● **Work to be completed**: Retype the lines exactly, starting with the line that contains "1560x784 pixels. At" and going on through the line that contains "Looking at the screenshot, I should click(37, 13).".

● **Given entries**:
========================
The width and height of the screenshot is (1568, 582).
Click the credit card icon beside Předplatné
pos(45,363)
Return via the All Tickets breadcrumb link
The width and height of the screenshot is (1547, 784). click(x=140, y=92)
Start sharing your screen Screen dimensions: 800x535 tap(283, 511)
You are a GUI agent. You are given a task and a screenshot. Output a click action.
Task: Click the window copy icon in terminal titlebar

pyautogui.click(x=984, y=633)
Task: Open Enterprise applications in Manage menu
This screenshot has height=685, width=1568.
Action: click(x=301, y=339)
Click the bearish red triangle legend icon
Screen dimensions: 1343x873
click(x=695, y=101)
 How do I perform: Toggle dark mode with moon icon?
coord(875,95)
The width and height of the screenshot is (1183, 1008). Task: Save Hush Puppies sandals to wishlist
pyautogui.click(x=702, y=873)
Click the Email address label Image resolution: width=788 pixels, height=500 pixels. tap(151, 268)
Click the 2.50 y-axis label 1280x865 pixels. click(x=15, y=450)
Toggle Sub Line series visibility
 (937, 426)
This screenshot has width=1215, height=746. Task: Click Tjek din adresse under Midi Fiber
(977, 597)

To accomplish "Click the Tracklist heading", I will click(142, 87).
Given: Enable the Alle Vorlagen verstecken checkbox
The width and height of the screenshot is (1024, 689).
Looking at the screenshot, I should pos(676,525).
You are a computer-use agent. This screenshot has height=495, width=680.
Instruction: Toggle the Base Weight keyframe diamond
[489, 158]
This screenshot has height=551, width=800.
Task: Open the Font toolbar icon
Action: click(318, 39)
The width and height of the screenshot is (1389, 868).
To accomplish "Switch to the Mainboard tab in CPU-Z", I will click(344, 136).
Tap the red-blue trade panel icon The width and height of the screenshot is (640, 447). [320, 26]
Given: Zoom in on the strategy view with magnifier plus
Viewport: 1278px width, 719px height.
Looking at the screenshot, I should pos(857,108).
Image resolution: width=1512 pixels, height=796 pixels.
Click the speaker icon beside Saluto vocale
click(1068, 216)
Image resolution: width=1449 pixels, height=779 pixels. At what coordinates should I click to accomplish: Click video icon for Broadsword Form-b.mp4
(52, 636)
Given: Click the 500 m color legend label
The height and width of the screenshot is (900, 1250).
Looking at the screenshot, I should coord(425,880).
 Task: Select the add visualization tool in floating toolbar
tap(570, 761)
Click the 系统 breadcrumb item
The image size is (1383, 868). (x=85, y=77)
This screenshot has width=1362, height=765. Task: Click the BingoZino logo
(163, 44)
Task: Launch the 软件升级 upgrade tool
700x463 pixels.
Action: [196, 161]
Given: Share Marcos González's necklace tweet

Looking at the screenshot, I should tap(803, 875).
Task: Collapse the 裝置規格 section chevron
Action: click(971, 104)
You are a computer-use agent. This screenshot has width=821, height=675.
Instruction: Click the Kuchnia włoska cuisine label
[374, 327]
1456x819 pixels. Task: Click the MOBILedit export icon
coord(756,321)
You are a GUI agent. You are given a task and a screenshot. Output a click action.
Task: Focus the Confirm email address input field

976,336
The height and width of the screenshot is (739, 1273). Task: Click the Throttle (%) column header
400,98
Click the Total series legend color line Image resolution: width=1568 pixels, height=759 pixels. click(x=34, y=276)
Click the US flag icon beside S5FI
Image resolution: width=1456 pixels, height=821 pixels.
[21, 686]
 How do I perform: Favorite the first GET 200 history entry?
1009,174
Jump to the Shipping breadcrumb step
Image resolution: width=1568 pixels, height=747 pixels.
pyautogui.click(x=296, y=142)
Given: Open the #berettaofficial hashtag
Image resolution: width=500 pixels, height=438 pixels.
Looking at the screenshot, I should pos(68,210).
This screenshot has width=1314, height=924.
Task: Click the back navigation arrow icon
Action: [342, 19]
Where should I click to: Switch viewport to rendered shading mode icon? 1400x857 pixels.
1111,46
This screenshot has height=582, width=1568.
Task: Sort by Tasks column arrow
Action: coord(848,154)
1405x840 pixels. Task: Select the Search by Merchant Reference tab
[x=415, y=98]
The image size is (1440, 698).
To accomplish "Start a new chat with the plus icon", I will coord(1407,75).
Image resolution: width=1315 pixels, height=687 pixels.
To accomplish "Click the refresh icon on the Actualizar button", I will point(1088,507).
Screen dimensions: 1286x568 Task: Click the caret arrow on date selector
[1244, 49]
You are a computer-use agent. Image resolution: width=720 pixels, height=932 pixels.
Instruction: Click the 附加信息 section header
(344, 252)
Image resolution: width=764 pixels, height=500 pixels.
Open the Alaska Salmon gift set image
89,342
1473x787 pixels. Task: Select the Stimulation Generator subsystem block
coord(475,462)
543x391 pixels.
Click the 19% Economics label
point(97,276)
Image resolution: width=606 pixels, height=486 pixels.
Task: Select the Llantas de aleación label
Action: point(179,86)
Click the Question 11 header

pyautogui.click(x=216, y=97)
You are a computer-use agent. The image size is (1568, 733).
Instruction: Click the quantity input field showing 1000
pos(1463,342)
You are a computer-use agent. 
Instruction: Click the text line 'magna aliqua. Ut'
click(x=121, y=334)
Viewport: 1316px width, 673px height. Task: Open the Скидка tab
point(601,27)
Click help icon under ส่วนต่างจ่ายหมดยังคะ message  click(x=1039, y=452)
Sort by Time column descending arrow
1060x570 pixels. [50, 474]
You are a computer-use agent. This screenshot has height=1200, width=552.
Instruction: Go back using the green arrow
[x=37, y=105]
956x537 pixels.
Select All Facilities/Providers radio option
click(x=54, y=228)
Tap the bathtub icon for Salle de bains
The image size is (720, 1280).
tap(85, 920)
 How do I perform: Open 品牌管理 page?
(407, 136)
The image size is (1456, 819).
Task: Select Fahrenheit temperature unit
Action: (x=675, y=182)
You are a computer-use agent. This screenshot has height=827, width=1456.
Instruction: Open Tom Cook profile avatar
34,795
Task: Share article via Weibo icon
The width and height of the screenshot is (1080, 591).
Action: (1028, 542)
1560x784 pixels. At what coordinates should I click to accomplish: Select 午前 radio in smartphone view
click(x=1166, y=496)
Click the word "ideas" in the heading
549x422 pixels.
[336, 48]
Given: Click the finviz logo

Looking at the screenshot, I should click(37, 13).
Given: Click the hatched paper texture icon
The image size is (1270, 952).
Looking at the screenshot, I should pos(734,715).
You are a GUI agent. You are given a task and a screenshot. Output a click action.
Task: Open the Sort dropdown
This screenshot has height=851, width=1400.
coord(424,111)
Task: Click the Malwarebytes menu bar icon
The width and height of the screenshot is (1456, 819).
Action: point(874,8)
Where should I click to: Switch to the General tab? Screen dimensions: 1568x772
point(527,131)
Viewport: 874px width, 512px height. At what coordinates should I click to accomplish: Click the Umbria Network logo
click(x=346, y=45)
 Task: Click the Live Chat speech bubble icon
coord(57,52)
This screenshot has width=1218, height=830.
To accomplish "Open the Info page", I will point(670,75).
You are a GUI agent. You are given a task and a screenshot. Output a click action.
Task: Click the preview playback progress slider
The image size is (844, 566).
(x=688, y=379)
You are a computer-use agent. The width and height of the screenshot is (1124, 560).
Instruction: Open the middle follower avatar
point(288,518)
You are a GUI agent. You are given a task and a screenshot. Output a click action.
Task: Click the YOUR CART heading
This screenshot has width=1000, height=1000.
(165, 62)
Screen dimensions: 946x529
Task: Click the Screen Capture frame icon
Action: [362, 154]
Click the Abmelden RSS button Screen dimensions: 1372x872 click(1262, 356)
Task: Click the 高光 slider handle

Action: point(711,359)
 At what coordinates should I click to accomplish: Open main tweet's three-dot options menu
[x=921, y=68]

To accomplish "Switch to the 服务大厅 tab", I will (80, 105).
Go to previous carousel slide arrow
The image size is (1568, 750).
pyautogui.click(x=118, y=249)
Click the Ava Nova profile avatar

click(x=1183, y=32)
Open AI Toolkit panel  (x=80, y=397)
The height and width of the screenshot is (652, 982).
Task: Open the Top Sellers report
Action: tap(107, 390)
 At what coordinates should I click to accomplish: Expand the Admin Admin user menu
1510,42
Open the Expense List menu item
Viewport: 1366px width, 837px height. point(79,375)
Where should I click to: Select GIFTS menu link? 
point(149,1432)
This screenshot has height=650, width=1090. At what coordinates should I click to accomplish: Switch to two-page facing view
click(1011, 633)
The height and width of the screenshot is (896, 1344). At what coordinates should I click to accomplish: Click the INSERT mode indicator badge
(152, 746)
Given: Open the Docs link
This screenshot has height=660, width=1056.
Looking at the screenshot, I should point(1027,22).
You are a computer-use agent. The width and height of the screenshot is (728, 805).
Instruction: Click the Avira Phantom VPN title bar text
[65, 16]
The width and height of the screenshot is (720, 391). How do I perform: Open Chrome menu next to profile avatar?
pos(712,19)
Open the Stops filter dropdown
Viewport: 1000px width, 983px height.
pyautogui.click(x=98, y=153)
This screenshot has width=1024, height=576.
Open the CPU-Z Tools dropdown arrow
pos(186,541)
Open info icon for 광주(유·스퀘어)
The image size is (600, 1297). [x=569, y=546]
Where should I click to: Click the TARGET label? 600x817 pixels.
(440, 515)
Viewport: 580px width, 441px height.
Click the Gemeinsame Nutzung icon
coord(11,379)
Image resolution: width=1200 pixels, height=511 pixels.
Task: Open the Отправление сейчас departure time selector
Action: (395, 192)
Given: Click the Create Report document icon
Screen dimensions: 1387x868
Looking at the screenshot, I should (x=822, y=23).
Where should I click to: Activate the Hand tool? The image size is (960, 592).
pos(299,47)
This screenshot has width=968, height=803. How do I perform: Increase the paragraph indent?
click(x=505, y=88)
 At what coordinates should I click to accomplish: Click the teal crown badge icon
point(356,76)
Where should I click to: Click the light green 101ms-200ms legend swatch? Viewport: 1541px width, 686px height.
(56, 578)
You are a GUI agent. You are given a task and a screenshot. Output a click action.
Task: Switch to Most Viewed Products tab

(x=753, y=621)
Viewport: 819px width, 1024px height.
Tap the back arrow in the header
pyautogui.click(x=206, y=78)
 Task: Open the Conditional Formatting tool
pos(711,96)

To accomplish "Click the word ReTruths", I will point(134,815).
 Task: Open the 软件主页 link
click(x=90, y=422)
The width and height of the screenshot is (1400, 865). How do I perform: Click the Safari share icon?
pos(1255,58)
========================
● **Solution**:
1560x784 pixels. At what coordinates should I click to accomplish: Select 午前 radio in smartphone view
click(x=1166, y=496)
Click the word "ideas" in the heading
549x422 pixels.
[336, 48]
Given: Click the finviz logo

Looking at the screenshot, I should click(37, 13).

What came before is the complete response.